Un segno dei tempi che cambiano. Recentemente l’Agenzia del Demanio ha dichiarato di volere convertire 172 fari costieri, attualmente in uso alla Marina Militare, in altrettanti alberghi e ristoranti. Nell’immaginario collettivo, i fari marini rappresentano, prima ancora che uno strumento per orientare la navigazione notturna, un luogo magico. Isolato dal resto del mondo, unico baluardo contro la forza del mare. Negli ultimi anni, molti di questi fari costruiti a scopi di difesa, hanno perso la loro funzione militare difensiva e spesso sono stati automatizzati, se non addirittura dismessi. Così si è andata perdendo non solo la figura del guardiano del faro, oggi praticamente inesistente, ma anche la funzione originaria del faro stesso.
Tra i 172 monitorati dall’Agenzia del Demanio, ne sono stati selezionati 88 per i quali è previsto un progetto pilota di valorizzazione e sviluppo, nell’ottica di un “sistema a rete”, nel quale ciascun bene vede moltiplicarsi le sue caratteristiche e potenzialità , proprio in relazione alle connessioni logiche esistenti ed alle sinergie con altri beni. La formula pensata dal Demanio per recuperare queste strutture sarà quella della gestione affidata a privati attraverso bandi di gara; i fari non saranno messi in gara singolarmente ma in lotti, suddivisi in 5 categorie di riqualificazione che vanno dal benessere al gusto, alla ricerca, al mare ed al viaggiare. Questi fari, che hanno una superficie che va dai 150 ai 600mq, non saranno quindi venduti ma dati in concessione per lo sfruttamento economico, e potranno diventare così piccoli alberghi del mare ma anche luoghi di ricerca, di sperimentazione, acquari virtuali e centri espositivi con l’obiettivo di avvicinare le persone alla conoscenza del mare e dei suoi abitanti.

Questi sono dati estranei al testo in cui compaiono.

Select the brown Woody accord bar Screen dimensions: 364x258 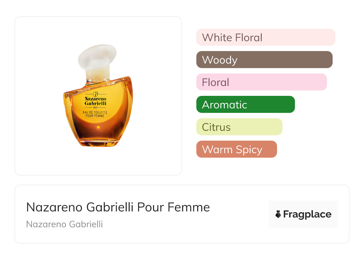click(264, 60)
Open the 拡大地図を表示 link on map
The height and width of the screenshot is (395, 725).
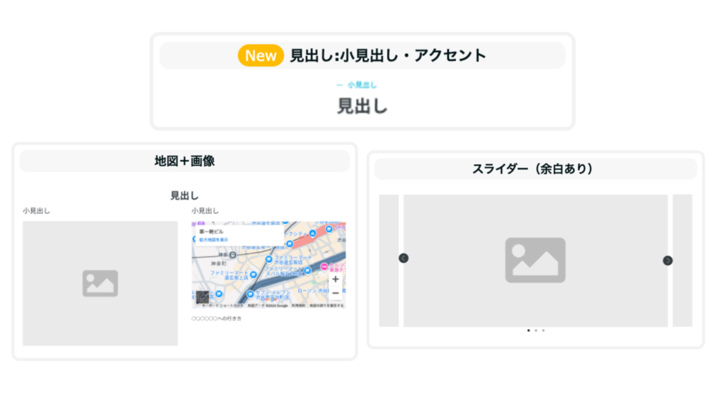(214, 240)
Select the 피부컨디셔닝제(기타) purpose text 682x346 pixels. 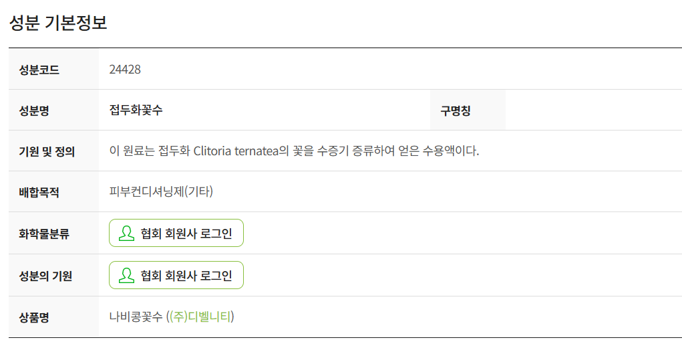tap(161, 191)
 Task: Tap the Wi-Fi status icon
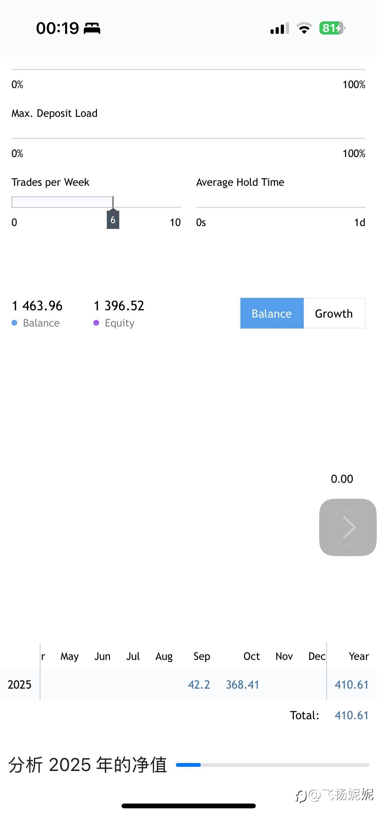pos(304,28)
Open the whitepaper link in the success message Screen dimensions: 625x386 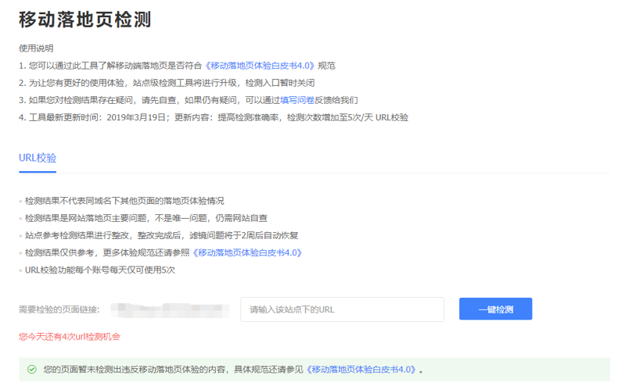pyautogui.click(x=361, y=369)
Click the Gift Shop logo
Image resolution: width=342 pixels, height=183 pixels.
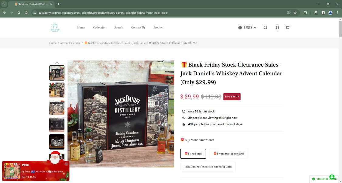point(55,28)
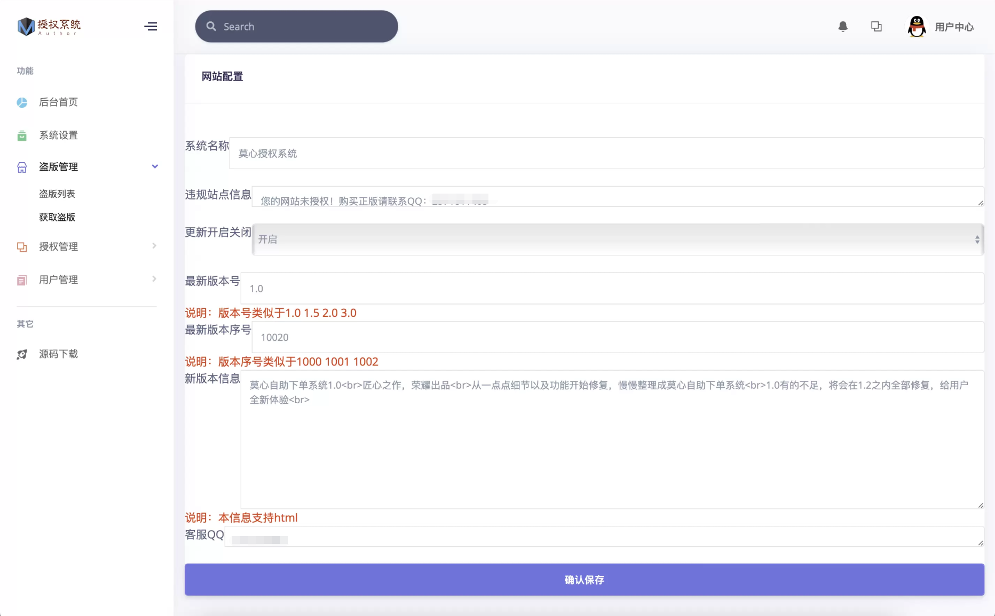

Dal punto di vista della localizzazione geografica, 9 fari si trovano nel nord Italia, 13 nel centro e 66 al Sud, di cui 27 in Sicilia e 13 in Sardegna. Il lavoro di monitoraggio e di selezione ha portato allo studio di valorizzazione del patrimonio nazionale, primo esperimento del genere nel nostro Paese. La fase successiva sarà ora quella di ottenere l’autorizzazione dalla Marina Militare per il rilascio delle strutture, e successivamente siglare gli accordi con i comuni e gli enti locali, nonché con le Soprintendenze ed il Ministero dell’Ambiente nel caso di vincoli, per definire le nuove destinazioni d’uso. Intanto, nel progetto del demanio, i fari interessati sono già stati divisi nelle cinque categorie di riqualificazione. Così per lo sviluppo di aree dedicate al benessere troviamo ad esempio il faro dell’isola di Giannutri in provincia di Grosseto, per le strutture dedicate al gusto il faro di Talamone sempre in Maremma; per quanto riguarda la ricerca e la sensibilizzazione alla conoscenza del mare, il faro di Razzoli sull’isola della Maddalena in Sardegna e quello di Capraia sulle Tremiti; infine per il tema del viaggiare, il faro di Fiumara a Fiumicino, attualmente in stato di completo degrado.
Le tipologie scelte sono tante: accanto a strutture incantevoli, molte sono in condizioni di abbandono. Da questo punto di vista il “progetto porti” dovrebbe consentire di recuperare delle strutture antichissime, parte della nostra storia che altrimenti, una volta cadute in disuso, verrebbero totalmente abbandonate. Da un altro punto di vista però, il rischio è quello di trasformare i fari in “autogrill del mare”, quindi solo in punti ristoro di passaggio, meta di un turismo non proprio sostenibile ma piuttosto “mordi e fuggi”. Un ruolo importante lo giocheranno gli amministratori locali e gli stakeholder i quali rappresentano uno dei fattori critici di successo del progetto, nella misura in cui il loro accordo sarà alla base del buon funzionamento della gestione dei fari. I fari sono monumenti antichi, molti risalgono ad epoche lontane, i più recenti sono stati costruiti nei primi anni del 1900 ed hanno quindi già più di cento anni, ma, sopratutto i fari non verranno più costruiti, non ce ne saranno mai dei nuovi, sono quindi il ricordo di un’epoca passata che non tornerà più. Proprio per questo devono essere tutelati, conservati ma anche valorizzati come parte integrante del nostro patrimonio culturale e della nostra storia.